Testis Surgery Unit, Surgery Department, Istituto Nazionale dei Tumori, Milano, Italy.
J Urol. 2011 Oct;186(4):1298-302. doi: 10.1016/j.juro.2011.05.070. Epub 2011 Aug 17.
We reviewed the slides of patients with clinical stage I nonseminomatous germ cell testicular tumors who underwent retroperitoneal lymph node dissection to evaluate the concordance between original and reviewed vascular invasion status, and other histological correlates.

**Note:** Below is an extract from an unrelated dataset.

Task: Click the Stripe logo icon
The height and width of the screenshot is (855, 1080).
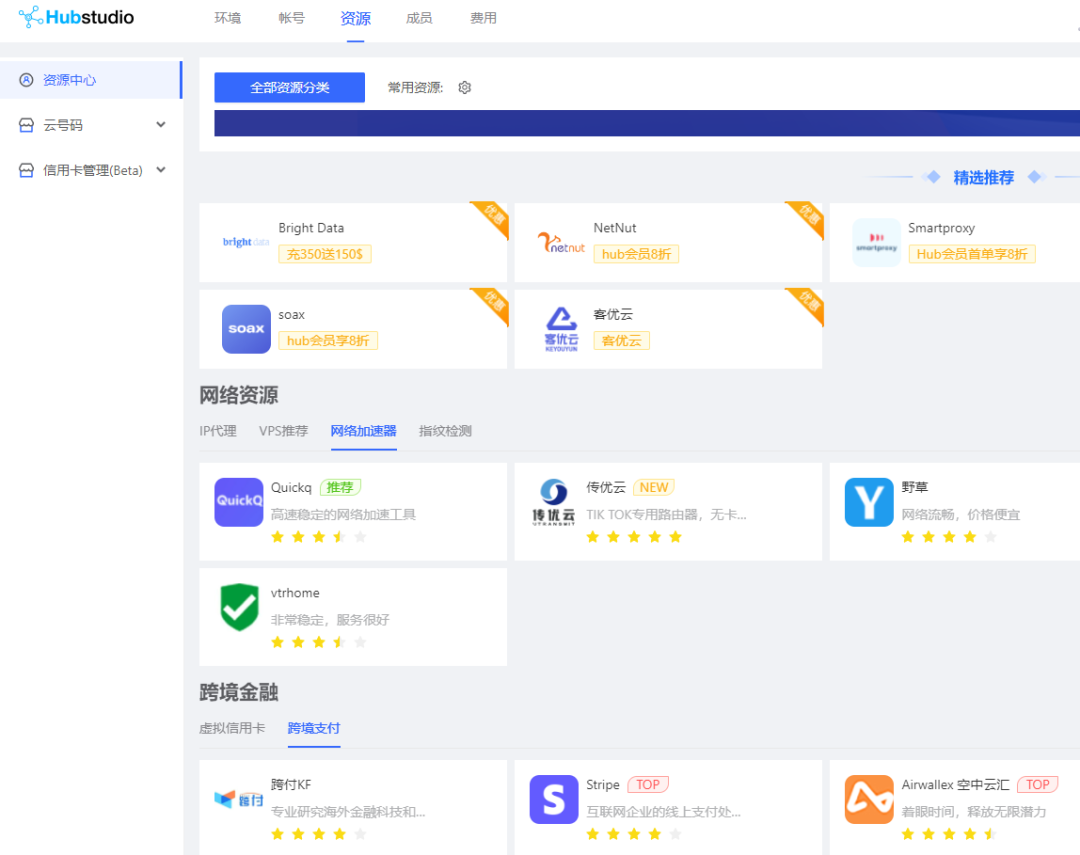Action: click(554, 799)
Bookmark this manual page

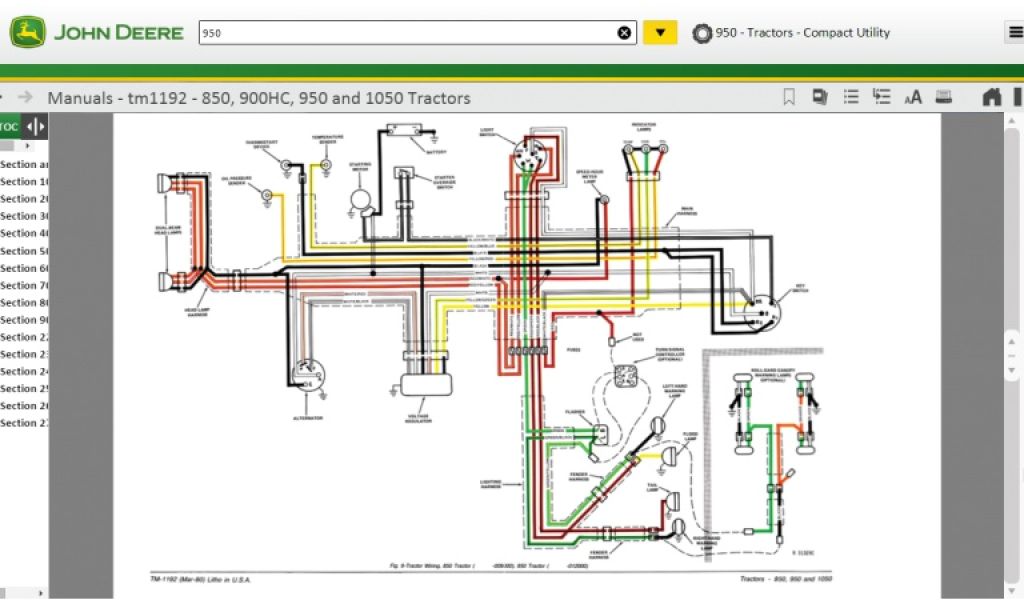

Between 2002 and 2007 at our institution 202 consecutive patients underwent retroperitoneal lymph node dissection. We requested the slides of 183 patients who underwent orchiectomy elsewhere. The risk of nodal metastasis was considered high in those with vascular invasion and/or greater than 90% embryonal carcinoma, and low in those with no vascular invasion and embryonal carcinoma less than 90%. Using Cohen's κ we assessed the concordance index between original and reviewed parameters (vascular invasion and risk category). Using the chi-square test we also evaluated the association between nodal status at retroperitoneal lymph node dissection and original vs reviewed parameters.
The original report did not contain vascular invasion information on 98 of 183 cases (53.4%). A total of 164 patients were evaluable since we had no slides for 19. Vascular invasion absence and presence were confirmed in 27 (73.0%) and 30 (78.9%) of 37 patients, respectively (Cohen's κ = 0.16). Low and high risk status was confirmed in 20 of 28 patients (71.4%) and in 47 of 64 (50.6%), respectively (Cohen's κ = 0.22). Reviewed vascular invasion and risk category were significantly associated with nodal status at retroperitoneal lymph node dissection (chi-square test p = 0.03 and 0.01, respectively), although the original parameters were not.
In half of the patients no information was available on vascular invasion in the original reports. Concordance between original and reviewed reports was generally poor. Reviewed parameters better predicted nodal status at retroperitoneal lymph node dissection. These findings may have important implications in clinical practice.
我们回顾了临床 I 期非精原细胞瘤生殖细胞睾丸肿瘤患者的幻灯片,以评估原始和复查的血管侵犯状态以及其他组织学相关性之间的一致性。
在我们机构,2002 年至 2007 年间,202 例连续患者接受了腹膜后淋巴结清扫术。我们要求在其他地方进行睾丸切除术的 183 例患者的切片。在有血管侵犯和/或大于 90%胚胎癌的患者中,淋巴结转移的风险被认为较高,而在无血管侵犯和胚胎癌小于 90%的患者中,风险较低。使用 Cohen's κ 评估原始和复查参数(血管侵犯和风险类别)之间的一致性指数。使用卡方检验还评估了腹膜后淋巴结清扫术时的淋巴结状态与原始和复查参数之间的关系。
原始报告未包含 183 例中的 98 例(53.4%)的血管侵犯信息。由于我们没有 19 例患者的切片,因此共有 164 例患者可评估。在 37 例患者中,分别有 27 例(73.0%)和 30 例(78.9%)证实了血管侵犯缺失和存在(Cohen's κ = 0.16)。在 28 例患者中,分别有 20 例(71.4%)和 47 例(50.6%)证实了低危和高危状态(Cohen's κ = 0.22)。复查的血管侵犯和风险类别与腹膜后淋巴结清扫术时的淋巴结状态显著相关(卡方检验 p = 0.03 和 0.01),尽管原始参数并非如此。
在一半的患者中,原始报告中没有血管侵犯的信息。原始和复查报告之间的一致性通常较差。复查参数更好地预测了腹膜后淋巴结清扫术时的淋巴结状态。这些发现可能对临床实践具有重要意义。